• **Task instructions**:
Scan the records that follow, and whenever a line has the word "pencil", copy it.

• **Dataset content**:
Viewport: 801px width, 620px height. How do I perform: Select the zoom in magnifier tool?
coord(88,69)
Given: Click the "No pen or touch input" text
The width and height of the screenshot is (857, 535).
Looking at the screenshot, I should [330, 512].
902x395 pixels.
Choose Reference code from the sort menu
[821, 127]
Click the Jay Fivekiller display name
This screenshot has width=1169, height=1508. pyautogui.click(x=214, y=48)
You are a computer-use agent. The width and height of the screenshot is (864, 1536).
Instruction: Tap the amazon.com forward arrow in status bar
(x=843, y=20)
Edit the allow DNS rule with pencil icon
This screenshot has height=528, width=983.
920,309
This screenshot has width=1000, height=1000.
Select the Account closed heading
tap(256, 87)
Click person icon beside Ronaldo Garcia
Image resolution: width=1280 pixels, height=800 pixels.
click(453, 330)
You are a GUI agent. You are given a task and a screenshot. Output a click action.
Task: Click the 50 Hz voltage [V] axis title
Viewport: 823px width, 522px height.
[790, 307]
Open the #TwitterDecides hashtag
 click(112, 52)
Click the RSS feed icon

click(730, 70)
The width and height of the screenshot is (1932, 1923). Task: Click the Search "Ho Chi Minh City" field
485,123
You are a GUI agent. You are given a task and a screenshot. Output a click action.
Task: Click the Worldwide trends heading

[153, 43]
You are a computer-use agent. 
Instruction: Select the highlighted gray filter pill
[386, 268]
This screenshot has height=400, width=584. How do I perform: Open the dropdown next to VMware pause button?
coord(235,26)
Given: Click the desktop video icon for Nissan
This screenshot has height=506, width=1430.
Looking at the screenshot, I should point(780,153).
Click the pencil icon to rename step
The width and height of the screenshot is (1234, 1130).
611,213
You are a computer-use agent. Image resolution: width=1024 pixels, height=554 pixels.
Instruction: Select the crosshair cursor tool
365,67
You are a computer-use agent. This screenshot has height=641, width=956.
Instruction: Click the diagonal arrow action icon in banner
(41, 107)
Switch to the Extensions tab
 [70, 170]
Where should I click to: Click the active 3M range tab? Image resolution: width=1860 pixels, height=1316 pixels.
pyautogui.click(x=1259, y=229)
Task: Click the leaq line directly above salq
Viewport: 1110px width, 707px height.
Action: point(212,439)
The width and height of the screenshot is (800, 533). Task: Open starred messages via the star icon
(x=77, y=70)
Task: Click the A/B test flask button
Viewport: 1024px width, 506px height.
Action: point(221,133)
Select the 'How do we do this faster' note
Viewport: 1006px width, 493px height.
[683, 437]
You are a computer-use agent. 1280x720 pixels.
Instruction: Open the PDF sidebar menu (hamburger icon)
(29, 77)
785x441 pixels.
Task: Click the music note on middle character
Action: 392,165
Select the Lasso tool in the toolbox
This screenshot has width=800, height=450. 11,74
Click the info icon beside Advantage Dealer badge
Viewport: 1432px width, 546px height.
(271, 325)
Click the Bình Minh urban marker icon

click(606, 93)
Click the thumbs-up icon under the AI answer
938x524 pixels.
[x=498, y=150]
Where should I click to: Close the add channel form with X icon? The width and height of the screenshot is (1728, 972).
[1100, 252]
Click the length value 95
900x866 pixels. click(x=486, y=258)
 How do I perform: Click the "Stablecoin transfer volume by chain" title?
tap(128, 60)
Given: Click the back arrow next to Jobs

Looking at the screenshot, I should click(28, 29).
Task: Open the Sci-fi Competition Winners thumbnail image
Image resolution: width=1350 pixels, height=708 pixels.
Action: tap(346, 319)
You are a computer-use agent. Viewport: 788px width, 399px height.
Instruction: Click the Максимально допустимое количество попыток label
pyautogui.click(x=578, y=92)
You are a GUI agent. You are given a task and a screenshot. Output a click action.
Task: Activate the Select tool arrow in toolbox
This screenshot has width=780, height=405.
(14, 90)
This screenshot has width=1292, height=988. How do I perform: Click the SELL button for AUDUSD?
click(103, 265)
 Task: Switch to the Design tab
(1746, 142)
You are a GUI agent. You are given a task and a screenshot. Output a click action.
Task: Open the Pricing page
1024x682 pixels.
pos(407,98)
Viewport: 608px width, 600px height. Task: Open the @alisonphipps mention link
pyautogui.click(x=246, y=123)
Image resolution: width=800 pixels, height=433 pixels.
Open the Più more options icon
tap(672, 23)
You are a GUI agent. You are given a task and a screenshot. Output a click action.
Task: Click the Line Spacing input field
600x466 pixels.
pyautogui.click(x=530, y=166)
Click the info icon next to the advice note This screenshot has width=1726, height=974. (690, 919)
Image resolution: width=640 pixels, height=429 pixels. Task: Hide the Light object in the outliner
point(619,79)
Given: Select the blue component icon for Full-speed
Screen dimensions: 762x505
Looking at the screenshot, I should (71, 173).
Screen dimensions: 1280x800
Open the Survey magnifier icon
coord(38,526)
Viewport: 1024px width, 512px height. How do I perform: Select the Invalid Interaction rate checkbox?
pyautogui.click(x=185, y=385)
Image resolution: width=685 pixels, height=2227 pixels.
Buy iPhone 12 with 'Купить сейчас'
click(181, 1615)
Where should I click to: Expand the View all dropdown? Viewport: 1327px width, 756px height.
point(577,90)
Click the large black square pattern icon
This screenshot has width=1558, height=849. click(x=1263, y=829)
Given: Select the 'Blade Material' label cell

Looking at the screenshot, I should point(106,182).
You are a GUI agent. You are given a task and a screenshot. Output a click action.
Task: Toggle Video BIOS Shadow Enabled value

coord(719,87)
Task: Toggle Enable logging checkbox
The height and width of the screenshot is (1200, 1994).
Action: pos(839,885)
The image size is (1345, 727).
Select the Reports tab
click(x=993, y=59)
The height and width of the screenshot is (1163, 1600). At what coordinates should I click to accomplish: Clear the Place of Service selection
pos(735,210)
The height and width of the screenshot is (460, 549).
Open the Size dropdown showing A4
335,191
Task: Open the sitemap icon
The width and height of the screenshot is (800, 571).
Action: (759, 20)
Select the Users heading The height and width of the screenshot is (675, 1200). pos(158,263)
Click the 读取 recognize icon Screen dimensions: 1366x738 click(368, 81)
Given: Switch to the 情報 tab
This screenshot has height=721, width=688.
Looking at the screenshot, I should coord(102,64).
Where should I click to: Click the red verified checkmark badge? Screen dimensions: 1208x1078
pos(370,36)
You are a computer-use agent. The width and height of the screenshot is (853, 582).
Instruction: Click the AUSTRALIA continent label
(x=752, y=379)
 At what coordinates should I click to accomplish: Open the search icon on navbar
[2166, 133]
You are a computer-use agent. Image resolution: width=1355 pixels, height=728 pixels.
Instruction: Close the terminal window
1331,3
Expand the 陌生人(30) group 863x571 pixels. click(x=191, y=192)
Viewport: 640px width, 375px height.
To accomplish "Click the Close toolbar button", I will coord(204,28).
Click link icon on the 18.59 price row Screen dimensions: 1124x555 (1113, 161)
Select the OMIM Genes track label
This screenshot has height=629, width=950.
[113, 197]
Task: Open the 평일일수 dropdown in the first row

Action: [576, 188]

• **Response box**:
Edit the allow DNS rule with pencil icon
Click the pencil icon to rename step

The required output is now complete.